TEXT SHOWN:
==*==

See that crazy picture up top? I received five tiny boxes each containing four 20cl samples of different Alsace wines. I also got to sign up for one-on-one tasting sessions with producers and while I was only successful at scheduling one of these (oh, Safari … oh, technology … don’t get me started), I’m here to drop some knowledge about the wine of this glorious region, because if you like white wines, you want to find yourself some wines from Alsace, stat!

First, let’s get oriented. I always like maps so I have some geographical context about where in the where these wines come from. As you can see, Alsace is in the far eastern part of France, sort of butting up against Germany.

It’s a cold climate region (hence the zingy acidity you get in the wines) that cuts a 60-mile path north-to-south. It’s smushed in between the Vosges Mountains to the west and the Rhine River to the east. The Vosges Mountains block the rain and make the region really sunny.

Let’s talk grapes. The big daddy is Riesling, followed by Gewurztraminer, Pinot Gris, Muscat and Pinot blanc.

Let’s talk appellations. There are three types: Alsace AOC is the beginning tier, then you move up to Alsace Grand Cru and then Crémant d’Alsace (bubbles!)

I’m gonna say that if you like Sauvignon Blanc (a high-acid white), Pinot Grigio (same, with different flavors), Chablis (unoaked Chardonnay from Bourgogne), you are going to love the white wines of Alsace.

Dry Riesling Rules!

==*==

ENTRIES SUPPLIED:

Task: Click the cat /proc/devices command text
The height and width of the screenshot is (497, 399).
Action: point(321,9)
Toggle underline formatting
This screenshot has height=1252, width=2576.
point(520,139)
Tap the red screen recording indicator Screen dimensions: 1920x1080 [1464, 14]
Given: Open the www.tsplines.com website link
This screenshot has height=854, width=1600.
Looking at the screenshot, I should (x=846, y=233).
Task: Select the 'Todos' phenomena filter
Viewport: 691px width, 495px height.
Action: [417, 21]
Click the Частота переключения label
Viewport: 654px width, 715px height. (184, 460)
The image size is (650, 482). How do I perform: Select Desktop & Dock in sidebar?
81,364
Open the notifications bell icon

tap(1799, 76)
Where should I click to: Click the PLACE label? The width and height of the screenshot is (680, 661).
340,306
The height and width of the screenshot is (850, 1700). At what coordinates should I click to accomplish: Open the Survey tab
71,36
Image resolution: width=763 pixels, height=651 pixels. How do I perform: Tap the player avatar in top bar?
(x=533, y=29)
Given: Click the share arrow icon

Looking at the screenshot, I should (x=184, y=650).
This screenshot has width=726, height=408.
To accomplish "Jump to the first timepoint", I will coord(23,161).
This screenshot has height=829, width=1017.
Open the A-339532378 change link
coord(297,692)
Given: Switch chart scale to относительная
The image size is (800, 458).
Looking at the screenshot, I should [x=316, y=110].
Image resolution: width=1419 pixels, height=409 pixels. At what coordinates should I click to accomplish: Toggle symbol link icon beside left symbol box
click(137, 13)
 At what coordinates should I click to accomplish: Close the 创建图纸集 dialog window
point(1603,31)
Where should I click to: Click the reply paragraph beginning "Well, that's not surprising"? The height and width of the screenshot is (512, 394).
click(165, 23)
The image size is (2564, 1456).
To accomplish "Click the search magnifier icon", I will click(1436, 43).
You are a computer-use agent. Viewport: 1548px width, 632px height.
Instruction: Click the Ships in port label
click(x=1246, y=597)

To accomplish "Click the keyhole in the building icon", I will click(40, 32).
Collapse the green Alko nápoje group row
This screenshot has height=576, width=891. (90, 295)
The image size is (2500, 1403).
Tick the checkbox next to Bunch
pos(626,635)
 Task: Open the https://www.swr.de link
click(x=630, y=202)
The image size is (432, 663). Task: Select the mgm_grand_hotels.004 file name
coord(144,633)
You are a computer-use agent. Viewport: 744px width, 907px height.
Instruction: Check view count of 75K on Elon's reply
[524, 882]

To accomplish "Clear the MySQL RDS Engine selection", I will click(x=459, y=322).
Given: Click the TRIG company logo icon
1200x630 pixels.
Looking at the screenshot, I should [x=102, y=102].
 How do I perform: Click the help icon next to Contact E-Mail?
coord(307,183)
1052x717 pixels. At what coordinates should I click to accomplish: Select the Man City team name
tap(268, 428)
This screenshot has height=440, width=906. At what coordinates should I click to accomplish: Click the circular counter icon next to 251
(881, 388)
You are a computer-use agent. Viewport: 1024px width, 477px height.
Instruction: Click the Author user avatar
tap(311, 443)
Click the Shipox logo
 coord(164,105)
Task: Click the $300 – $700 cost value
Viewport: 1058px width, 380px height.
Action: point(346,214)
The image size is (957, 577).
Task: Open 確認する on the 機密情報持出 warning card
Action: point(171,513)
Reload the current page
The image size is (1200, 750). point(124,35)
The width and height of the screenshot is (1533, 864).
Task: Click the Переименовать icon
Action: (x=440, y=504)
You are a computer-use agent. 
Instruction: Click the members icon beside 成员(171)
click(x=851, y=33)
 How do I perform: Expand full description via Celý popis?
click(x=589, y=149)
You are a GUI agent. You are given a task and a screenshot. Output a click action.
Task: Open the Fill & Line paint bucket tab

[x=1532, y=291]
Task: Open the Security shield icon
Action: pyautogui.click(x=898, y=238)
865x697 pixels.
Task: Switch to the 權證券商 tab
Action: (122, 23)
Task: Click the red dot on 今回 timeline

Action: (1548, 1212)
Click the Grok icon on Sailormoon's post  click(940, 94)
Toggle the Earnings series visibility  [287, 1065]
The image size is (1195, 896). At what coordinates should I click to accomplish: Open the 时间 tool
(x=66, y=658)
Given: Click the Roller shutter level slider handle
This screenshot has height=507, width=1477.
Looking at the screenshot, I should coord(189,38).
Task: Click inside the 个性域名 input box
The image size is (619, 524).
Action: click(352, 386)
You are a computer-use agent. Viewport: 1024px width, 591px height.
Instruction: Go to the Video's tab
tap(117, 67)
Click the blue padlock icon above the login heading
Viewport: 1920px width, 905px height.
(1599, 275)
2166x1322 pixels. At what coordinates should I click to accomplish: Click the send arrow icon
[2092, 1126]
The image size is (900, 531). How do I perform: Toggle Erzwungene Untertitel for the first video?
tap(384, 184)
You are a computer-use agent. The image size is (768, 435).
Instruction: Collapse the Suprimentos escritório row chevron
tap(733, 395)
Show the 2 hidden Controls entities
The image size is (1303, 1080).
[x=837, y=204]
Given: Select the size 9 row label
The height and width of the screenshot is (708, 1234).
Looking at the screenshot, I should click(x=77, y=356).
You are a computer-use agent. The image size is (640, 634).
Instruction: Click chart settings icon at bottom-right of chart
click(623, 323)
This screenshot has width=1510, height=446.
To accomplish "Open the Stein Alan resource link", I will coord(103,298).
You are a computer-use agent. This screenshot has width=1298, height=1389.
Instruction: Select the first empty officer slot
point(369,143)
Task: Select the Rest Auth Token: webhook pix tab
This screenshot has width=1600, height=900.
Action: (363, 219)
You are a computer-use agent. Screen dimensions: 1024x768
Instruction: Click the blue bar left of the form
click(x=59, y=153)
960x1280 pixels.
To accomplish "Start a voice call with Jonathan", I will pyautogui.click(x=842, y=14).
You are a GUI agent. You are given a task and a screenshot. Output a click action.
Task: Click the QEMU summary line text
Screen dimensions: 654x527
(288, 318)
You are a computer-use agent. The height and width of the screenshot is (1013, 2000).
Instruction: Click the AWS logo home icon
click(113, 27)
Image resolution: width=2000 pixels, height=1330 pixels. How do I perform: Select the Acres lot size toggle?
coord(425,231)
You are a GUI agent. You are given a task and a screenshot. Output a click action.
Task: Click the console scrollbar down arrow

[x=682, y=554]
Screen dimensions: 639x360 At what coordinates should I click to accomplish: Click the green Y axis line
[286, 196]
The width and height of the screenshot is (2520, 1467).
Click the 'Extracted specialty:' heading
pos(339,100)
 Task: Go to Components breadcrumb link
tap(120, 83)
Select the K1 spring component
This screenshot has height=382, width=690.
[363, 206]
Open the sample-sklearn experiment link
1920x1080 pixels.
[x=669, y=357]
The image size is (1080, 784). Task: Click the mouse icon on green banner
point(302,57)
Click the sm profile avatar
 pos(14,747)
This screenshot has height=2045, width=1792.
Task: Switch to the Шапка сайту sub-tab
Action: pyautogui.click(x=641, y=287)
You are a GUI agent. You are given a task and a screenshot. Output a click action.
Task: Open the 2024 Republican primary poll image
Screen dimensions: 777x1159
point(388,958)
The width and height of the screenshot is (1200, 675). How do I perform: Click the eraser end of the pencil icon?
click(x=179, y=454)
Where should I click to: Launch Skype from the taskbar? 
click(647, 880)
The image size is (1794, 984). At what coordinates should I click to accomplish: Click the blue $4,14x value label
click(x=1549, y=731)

==*==

STATED GOAL 1:
Using the Alsace wine text, decide whether each statement agrees with it. Answer yes or no, and quote the deciding words of the text exactly.
(a) The Vosges Mountains lie to the west of the region.
(b) Alsace AOC is the highest appellation tier.
(c) The region runs 60 miles from east to west.
STATED GOAL 2: Repeat the stretch of the Alsace wine text from "I’m gonna say" through "Dry Riesling Rules!".
The material above is separate from the text on Alsace wines.

TASK RESULT 1:
(a) Yes: "the Vosges Mountains to the west"
(b) No: "Alsace AOC is the beginning tier"
(c) No: "cuts a 60-mile path north-to-south"

TASK RESULT 2:
I’m gonna say that if you like Sauvignon Blanc (a high-acid white), Pinot Grigio (same, with different flavors), Chablis (unoaked Chardonnay from Bourgogne), you are going to love the white wines of Alsace.

Dry Riesling Rules!